Let $T = \{\sqrt{2},\sqrt{3},\sqrt{5},\sqrt{7}\}$ and $\mathcal{S}$ the set of all functions that maps $T$ into $\mathbb{Q}.$ What is the cardinality of $\mathcal{S}$?
So far I've been messing with the idea that we can take the subset $T_0\subset T$ of functions that square an element of $T$ and adds any other string of rational numbers to it.
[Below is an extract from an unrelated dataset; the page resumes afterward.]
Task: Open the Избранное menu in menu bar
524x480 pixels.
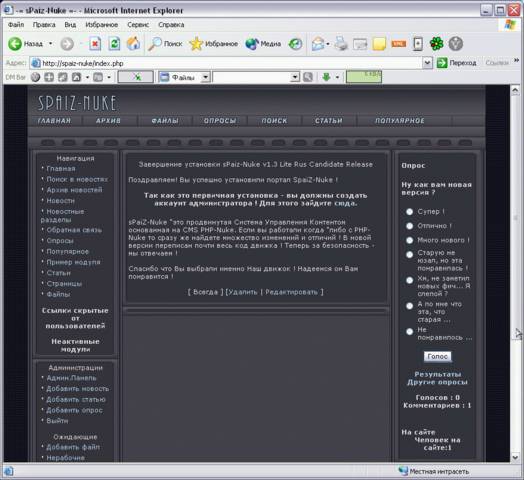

For example $f(\sqrt{2})=(\sqrt{2})^2+a$ where $a \in \mathbb{Q}.$ Since $|T_0|$ is countable and infinite $|T_0|=\aleph_0.$
I'm not really sure if this is going to get me anywhere.
Could you answer the question of the cardinality of the set of all functions from $\{ 1 \}$ to $\mathbb{Q}$? I hope so, it's obviously the same as $\mathbb{Q}$ since any such function can be specified by a single value from $\mathbb{Q}$.
Now, how about the cardinality of the set of all functions from $\{ 1, 2 \}$ to $\mathbb{Q}$? Well, any such function can be specified by two values from $\mathbb{Q}$ so its cardinality is the same as $\mathbb{Q} \times \mathbb{Q} = \mathbb{Q}^2$. Do you know the cardinality of this set?
Let's jump a step to the set of functions from $\{1, 2, 3, 4 \}$ to $\mathbb{Q}$. As Seewoo says, this has cardinality $\mathbb{Q} \times \mathbb{Q} \times \mathbb{Q} \times \mathbb{Q} = \mathbb{Q}^4$. If you figured that $\mathbb{Q}^2$ is countable then you should see that this is as well.
Now your set: $\{\sqrt{2},\sqrt{3}, \sqrt{5}, \sqrt{7}\}$. Well there is a very simple bijection between it and my set $\{1, 2, 3, 4 \}$ which can be easily used to associate the maps from my set to $\mathbb{Q}$ with those from your set to $\mathbb{Q}$.